======== DATA SHOWN
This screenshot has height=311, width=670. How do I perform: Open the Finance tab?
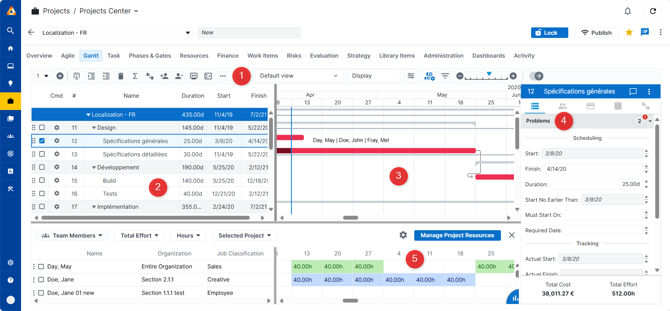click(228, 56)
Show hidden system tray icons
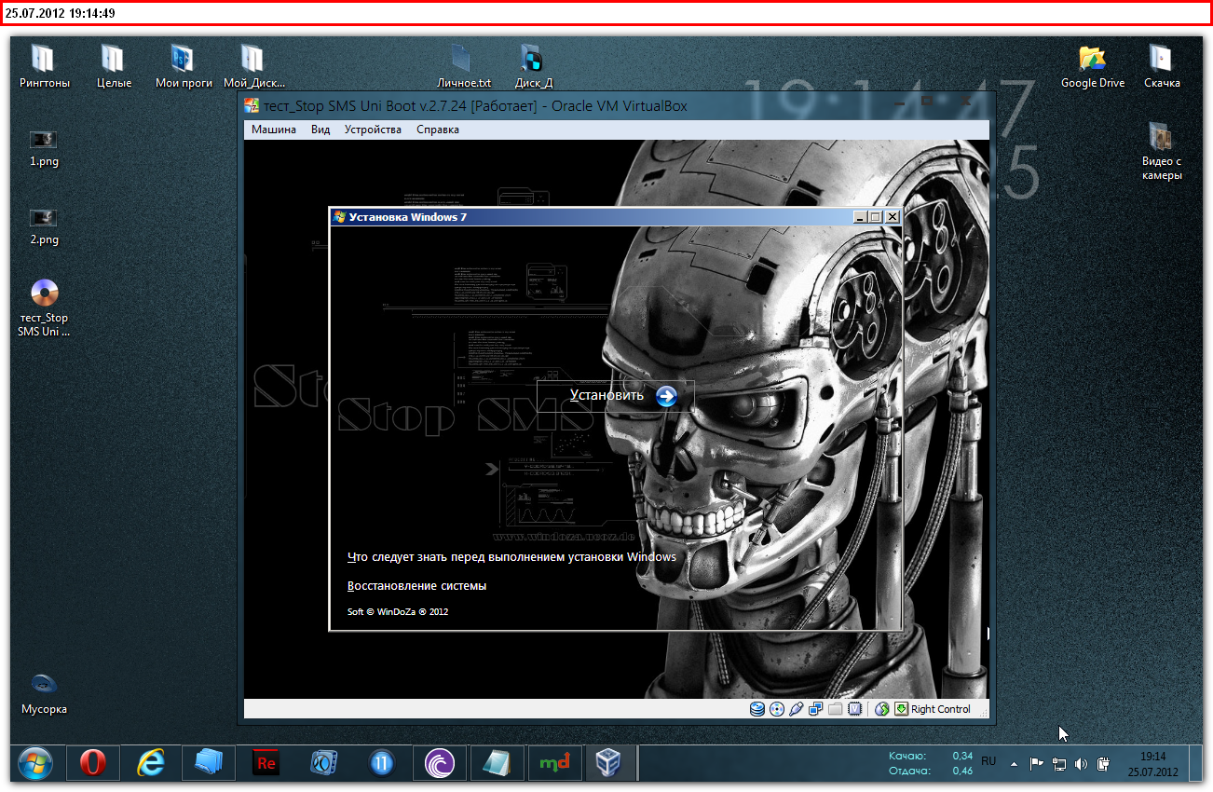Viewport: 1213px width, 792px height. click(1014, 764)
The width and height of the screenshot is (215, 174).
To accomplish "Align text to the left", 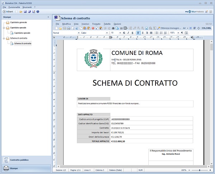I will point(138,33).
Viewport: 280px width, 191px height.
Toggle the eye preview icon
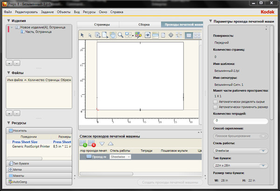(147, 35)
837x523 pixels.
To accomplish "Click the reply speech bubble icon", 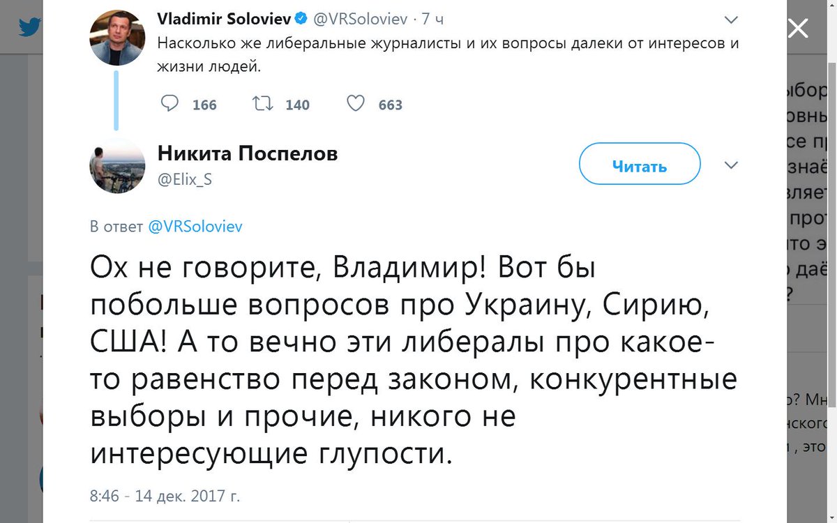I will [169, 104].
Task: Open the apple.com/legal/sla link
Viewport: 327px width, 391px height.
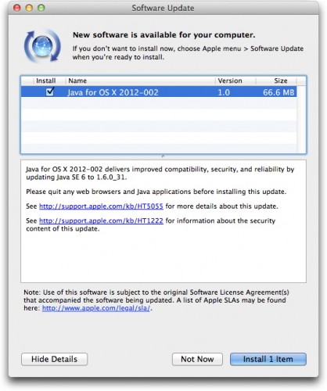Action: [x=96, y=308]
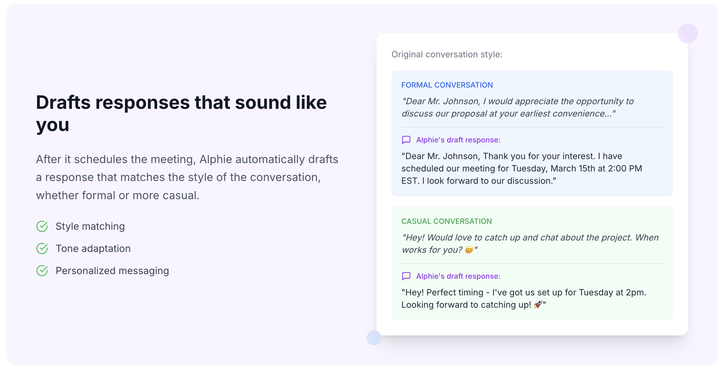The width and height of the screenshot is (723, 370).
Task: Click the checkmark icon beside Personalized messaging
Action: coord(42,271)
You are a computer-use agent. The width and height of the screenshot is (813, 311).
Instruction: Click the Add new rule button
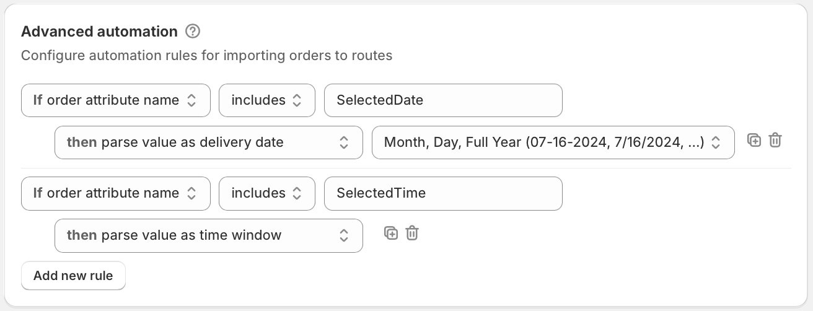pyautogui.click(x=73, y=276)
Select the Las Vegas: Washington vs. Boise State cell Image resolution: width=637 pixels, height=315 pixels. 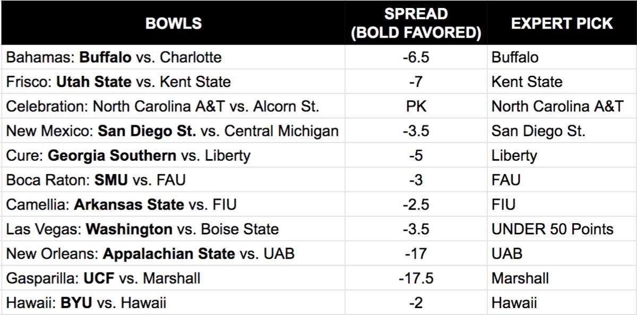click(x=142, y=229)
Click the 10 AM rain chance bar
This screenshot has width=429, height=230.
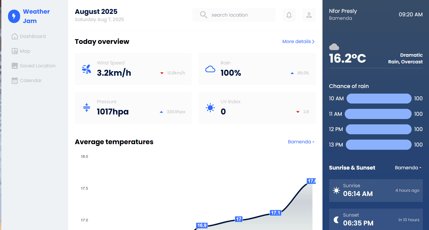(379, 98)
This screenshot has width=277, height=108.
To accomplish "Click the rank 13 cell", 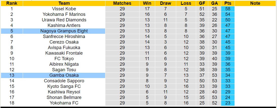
================
WHAT YOU HAVE TO DO: Copy out exactly the lines that begin at the line with "This screenshot has width=429, height=230." and end at the final line of the entries above. Leave out the pictures.

ANSWER AREA:
This screenshot has width=429, height=230.
(379, 98)
This screenshot has width=277, height=108.
To accomplish "Click the rank 13 cell", 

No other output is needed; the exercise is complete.